With sleek black surfaces, interesting lighting and even the occasional glitter explosion, the venue manages to still stay on trend and classy, exuding an air of sophisticated elegance, helped along no doubt by the beautiful baby grand, situated just next to the doors and boasting live music for most of the week (though sadly we were there on the pianist's day off). Most impressive about Piano Bar is the fact that the co-owners designed it themselves, from the partially-secluded private area at the back of the main dining room (which would be perfect for a party), to the hand-carved and marble-effect painted infinity sculpture in the main body of the restaurant. Ornate chandeliers hang from the ceiling, the crystals for which, I was told, were imported from Persia, along with the wood used for the hefty tables.
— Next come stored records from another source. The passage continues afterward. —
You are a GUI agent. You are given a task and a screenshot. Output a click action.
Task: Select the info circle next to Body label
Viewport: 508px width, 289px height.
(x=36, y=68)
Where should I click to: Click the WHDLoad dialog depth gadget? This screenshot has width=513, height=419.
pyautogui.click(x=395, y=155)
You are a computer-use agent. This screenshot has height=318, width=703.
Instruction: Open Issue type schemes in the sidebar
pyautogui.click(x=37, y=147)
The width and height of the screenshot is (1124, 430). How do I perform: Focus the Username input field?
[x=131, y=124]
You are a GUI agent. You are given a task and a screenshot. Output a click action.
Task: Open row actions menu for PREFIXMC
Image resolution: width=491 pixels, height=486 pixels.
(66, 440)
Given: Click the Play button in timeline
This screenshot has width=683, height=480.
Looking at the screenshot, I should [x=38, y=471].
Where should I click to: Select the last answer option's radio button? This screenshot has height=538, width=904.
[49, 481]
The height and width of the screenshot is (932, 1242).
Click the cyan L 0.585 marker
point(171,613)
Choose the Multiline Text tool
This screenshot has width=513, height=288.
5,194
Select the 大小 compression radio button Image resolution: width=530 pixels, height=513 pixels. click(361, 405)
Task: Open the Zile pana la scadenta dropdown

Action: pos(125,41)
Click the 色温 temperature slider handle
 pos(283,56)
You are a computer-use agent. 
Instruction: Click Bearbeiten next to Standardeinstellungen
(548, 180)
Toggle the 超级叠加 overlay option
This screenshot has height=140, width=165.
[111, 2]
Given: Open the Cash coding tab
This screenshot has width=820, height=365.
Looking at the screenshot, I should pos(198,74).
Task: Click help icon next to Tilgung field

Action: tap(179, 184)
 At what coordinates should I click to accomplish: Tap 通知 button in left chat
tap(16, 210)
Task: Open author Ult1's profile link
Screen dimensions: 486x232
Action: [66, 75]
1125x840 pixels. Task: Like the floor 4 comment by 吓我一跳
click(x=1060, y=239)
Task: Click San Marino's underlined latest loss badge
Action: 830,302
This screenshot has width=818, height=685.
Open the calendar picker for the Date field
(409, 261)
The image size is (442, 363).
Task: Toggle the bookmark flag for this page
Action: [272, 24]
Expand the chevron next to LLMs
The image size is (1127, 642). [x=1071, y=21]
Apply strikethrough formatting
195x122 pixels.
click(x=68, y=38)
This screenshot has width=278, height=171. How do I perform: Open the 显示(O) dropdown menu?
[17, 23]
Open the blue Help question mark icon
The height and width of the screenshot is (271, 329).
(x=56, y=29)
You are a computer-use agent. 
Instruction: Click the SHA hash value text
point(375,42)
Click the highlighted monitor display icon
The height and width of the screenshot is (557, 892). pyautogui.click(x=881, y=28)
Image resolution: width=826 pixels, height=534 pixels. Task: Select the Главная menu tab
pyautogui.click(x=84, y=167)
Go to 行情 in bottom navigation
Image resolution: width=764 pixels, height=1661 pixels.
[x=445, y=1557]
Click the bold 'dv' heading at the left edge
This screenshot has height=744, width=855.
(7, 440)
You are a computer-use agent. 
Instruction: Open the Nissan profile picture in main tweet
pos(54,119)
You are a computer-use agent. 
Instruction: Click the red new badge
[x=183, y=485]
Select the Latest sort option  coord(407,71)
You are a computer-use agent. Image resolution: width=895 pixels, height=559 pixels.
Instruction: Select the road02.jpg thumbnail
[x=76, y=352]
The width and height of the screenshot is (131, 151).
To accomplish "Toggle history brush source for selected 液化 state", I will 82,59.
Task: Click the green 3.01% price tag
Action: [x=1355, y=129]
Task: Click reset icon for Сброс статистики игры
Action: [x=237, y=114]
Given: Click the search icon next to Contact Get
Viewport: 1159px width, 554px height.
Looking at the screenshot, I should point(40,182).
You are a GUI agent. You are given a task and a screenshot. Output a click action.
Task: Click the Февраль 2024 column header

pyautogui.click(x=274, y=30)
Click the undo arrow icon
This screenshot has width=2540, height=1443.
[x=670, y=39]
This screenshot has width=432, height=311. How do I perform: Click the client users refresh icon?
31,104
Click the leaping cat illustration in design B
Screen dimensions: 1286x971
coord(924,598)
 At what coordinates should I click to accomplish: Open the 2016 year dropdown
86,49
As newcomers to Persian cuisine, it was suggested that we try the mazeh sini to start - a selection of some of their more popular small dishes, including mizrah ghasemi (smoked aubergine), masto-o-moosir (shallot and garlic yoghurt), kashk-e-bademjan (an aubergine dip), hummous and olivieh (a potato, chicken and carrot salad), all served with taftoon nan, a crunchy and addictive cracker-like bread. I was glad for the selection, partially because I'm greedy but mostly because every single element was absolutely delicious, especially the kashk-e-bademjan and the olivieh. Perhaps the closest I could relate it to would be a Greek mezze (and that makes sense as the two names are very similar) but with a much lighter quality. I could've happily eaten ten more of these dishes and called it a night.
Persian main courses, it seems, consist mainly of grilled meat and copious amounts of rice. I had selected the baghali polow (rice with a braised lamb shank) and my dining partner for the evening, KM, the bareh (grilled lamb chops), served with rice and a side salad. It must be said, after the initial punch of the starters, the mains proved to be a little on the bland side though hearty and filling. The meat was cooked beautifully and KM's lamb chops were mouth-meltingly tender, but the lack of any defining characteristics made it all a bit too easily forgettable.
Thankfully, our shared desserts, the makhloot (a traditional combination of Persian ice-cream and sorbet, laced with rose water and rice noodles) and zoolbia and bamieh(traditional Persian sweets, one a rose water flavoured doughnut, the other similar to baklava) brought the meal back from the brink of mediocre. We particularly enjoyed the makhloot, the inclusion of rice noodles in the ice-cream entirely fascinating, the texture bizarre and yet completely right.
The only real issue with our meal was that we had to wait a very long while between our starters and mains, but considering how at the time of review it had only been open for 5 weeks and there had been a steady trickle of (large groups of) diners arriving, it was understandable and forgivable.
Prices are very decent, at around £20 per head (excluding wine), service is attentive and the staff friendly and the stunning venue makes it a wonderful escape from the rest of Chiswick. Perfect for a party, family or intimate meal alike, Piano Bar really is a superb addition to the West London dining scene and definitely worth checking out.